Start of PROVIDED DATA

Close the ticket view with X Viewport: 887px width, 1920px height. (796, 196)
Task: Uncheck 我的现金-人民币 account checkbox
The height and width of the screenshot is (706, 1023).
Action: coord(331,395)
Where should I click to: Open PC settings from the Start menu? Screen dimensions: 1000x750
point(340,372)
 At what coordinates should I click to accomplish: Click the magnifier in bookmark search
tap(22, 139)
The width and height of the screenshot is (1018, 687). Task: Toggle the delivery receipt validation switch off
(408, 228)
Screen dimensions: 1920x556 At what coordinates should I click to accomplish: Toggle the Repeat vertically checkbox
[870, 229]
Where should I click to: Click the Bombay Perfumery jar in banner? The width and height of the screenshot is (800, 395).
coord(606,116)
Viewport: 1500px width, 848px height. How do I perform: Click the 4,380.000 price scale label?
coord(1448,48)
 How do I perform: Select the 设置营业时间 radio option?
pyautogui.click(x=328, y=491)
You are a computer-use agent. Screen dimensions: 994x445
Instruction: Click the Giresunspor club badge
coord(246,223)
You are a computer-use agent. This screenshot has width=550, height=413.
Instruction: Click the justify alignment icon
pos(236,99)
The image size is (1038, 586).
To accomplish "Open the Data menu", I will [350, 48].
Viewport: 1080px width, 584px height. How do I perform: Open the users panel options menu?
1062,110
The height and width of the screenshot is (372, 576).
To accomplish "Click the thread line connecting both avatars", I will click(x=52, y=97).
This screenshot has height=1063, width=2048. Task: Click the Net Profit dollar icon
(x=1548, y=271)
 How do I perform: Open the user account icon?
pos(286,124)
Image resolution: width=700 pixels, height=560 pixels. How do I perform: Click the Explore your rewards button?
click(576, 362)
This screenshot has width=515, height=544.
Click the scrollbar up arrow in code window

End of PROVIDED DATA

Copy out each entry exactly, leaving nothing out.

* **TASK ANSWER**
Close the ticket view with X Viewport: 887px width, 1920px height. (796, 196)
Task: Uncheck 我的现金-人民币 account checkbox
The height and width of the screenshot is (706, 1023).
Action: coord(331,395)
Where should I click to: Open PC settings from the Start menu? Screen dimensions: 1000x750
point(340,372)
 At what coordinates should I click to accomplish: Click the magnifier in bookmark search
tap(22, 139)
The width and height of the screenshot is (1018, 687). Task: Toggle the delivery receipt validation switch off
(408, 228)
Screen dimensions: 1920x556 At what coordinates should I click to accomplish: Toggle the Repeat vertically checkbox
[870, 229]
Where should I click to: Click the Bombay Perfumery jar in banner? The width and height of the screenshot is (800, 395).
coord(606,116)
Viewport: 1500px width, 848px height. How do I perform: Click the 4,380.000 price scale label?
coord(1448,48)
 How do I perform: Select the 设置营业时间 radio option?
pyautogui.click(x=328, y=491)
You are a computer-use agent. Screen dimensions: 994x445
Instruction: Click the Giresunspor club badge
coord(246,223)
You are a computer-use agent. This screenshot has width=550, height=413.
Instruction: Click the justify alignment icon
pos(236,99)
The image size is (1038, 586).
To accomplish "Open the Data menu", I will [350, 48].
Viewport: 1080px width, 584px height. How do I perform: Open the users panel options menu?
1062,110
The height and width of the screenshot is (372, 576).
To accomplish "Click the thread line connecting both avatars", I will click(x=52, y=97).
This screenshot has height=1063, width=2048. Task: Click the Net Profit dollar icon
(x=1548, y=271)
 How do I perform: Open the user account icon?
pos(286,124)
Image resolution: width=700 pixels, height=560 pixels. How do I perform: Click the Explore your rewards button?
click(576, 362)
This screenshot has width=515, height=544.
Click the scrollbar up arrow in code window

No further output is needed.